In the case of cold weather, make sure that you always remove snow and ice that settles around your mailbox, especially if it keeps preventing you from receiving your mail. You must do the same for bushes, large plants, or flowers that grow around or near your mailbox. Your mail carrier can ask you to remove any obstacles if they can’t reach your mailbox from inside their car.
Can The Mail Carrier Skip Your House?
The United States Postal System does allow mail carriers to pass any houses that have a blocked mailbox. This includes mailboxes that are too full, as this prevents carriers from delivering new mail. Another reason why mail carriers may skip your house is your mailbox’s measurements.
Too tall or short mailboxes can be difficult to reach from the carrier’s car. Mailboxes have exact rules dictating their height, size, and distance from the curb.
The postal service is designed to be quick and efficient. If your carrier had to get out of the car at every house, the route would take too long to complete. This is why the USPS allows carriers to skip houses that don’t have the permitted 30 feet clearance around their mailbox.
The postal service can also refuse to deliver your mail permanently if this continues to be an issue. This means that you’ll have to travel to the post office to get your mail.
Mail carriers can also refuse delivery if there are safety concerns. A common instance is if a dog isn’t properly restrained. Another example is if a household member makes threats against a mail carrier. In this case, carriers are permitted to immediately refuse service. They can also do this if there are dangerous weather issues or natural disasters.
Mailboxes must meet a specific set of regulations so that mail delivery is as quick and efficient as possible. All mailbox styles and designs must be approved by the Postmaster General. You cannot use a box that hasn’t been approved. Mailboxes on sale should have this certification signposted clearly.
If you want to use a wall-mounted mailbox, you’ll have to talk to your post office beforehand. Only some houses will be allowed to use these, as the rules vary from place to place. In most cases, wall-mounted boxes can only be used in places where the mail carrier walks. Elderly or disabled individuals can make a request at the post office for delivery straight to their door.
Mailboxes on the curb have to face the road, but there are rare instances where you may be asked to move your box to a different place or direction. These are normally due to safety reasons, but mailboxes in most areas will face the road.
Your house number must be visible and easy to read. The numbers should be at least an inch tall and the box should be between 6-8 inches from the curb.
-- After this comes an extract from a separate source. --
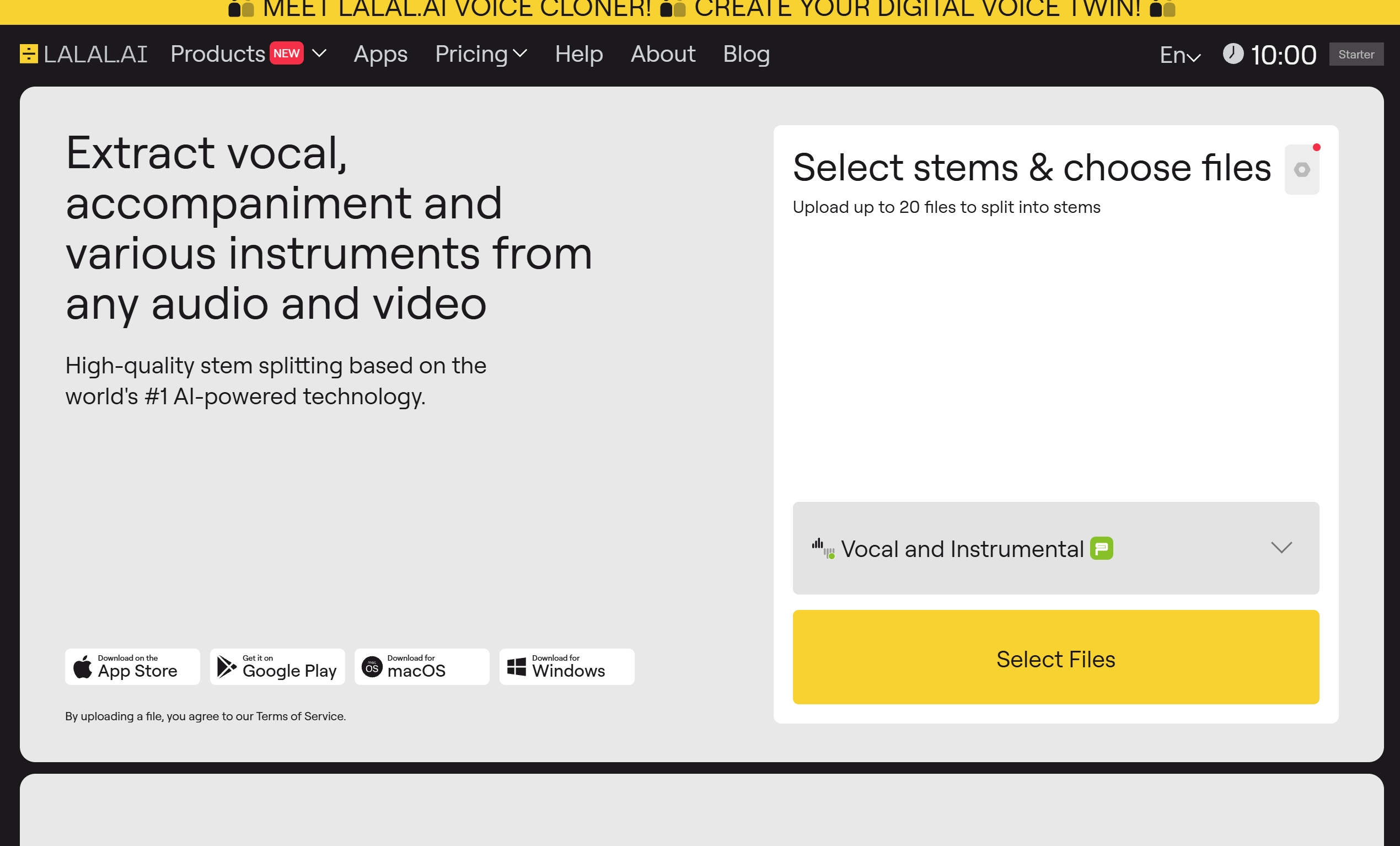Open the Terms of Service link
Viewport: 1400px width, 846px height.
pos(299,716)
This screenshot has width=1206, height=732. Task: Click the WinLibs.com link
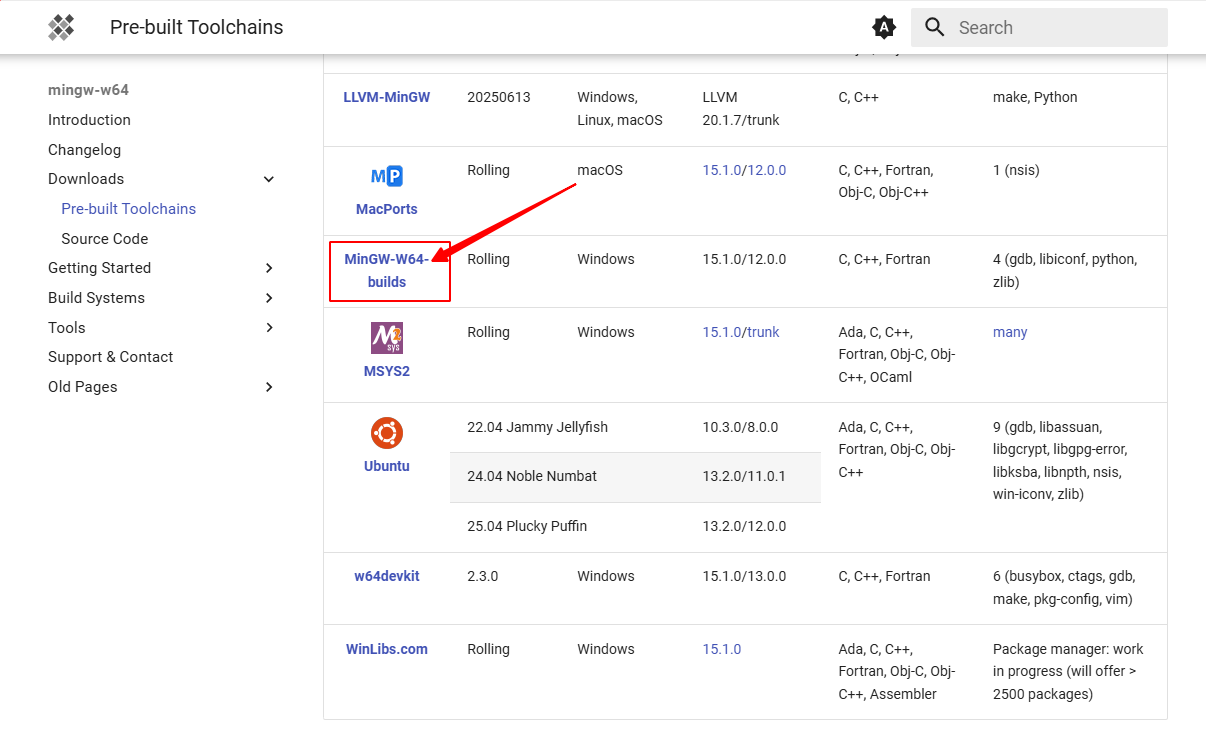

The slot or door should be high enough for the carrier to reach while sitting in their vehicle, from 41- 45 inches up from the floor.
Your mailbox post also has specific rules to ensure that drivers are safe if an accident occurs. Steel or aluminum posts shouldn’t be larger than 2 inches wide. Wooden posts cannot be greater than 4 inches x 4 inches. These rules are necessary, as they allow the post to bend easily if a vehicle collides with a mailbox.
What Can You Do If A Neighbor Blocks Your Mailbox
It is your responsibility to keep your mailbox free from obstruction, which is annoying if the block isn’t your fault.
If your state has laws against obstructing a mailbox, you can call your township and ask for assistance. They can ticket or tow the offender’s car away. Some areas also let you have someone’s car towed if they are blocking your home. If you’re unsure, you can contact a local tow service to ask about the rules in your area.
You can also try putting up a ‘no parking’ sign of your own near your mailbox. Some areas may already have these signs in place. If you’ve tried everything with no success, try talking to your local mail carrier.
If they understand that it isn’t your fault, they may be willing to make an exception. Communicating with the post office may also prevent them from permanently dropping your mail service.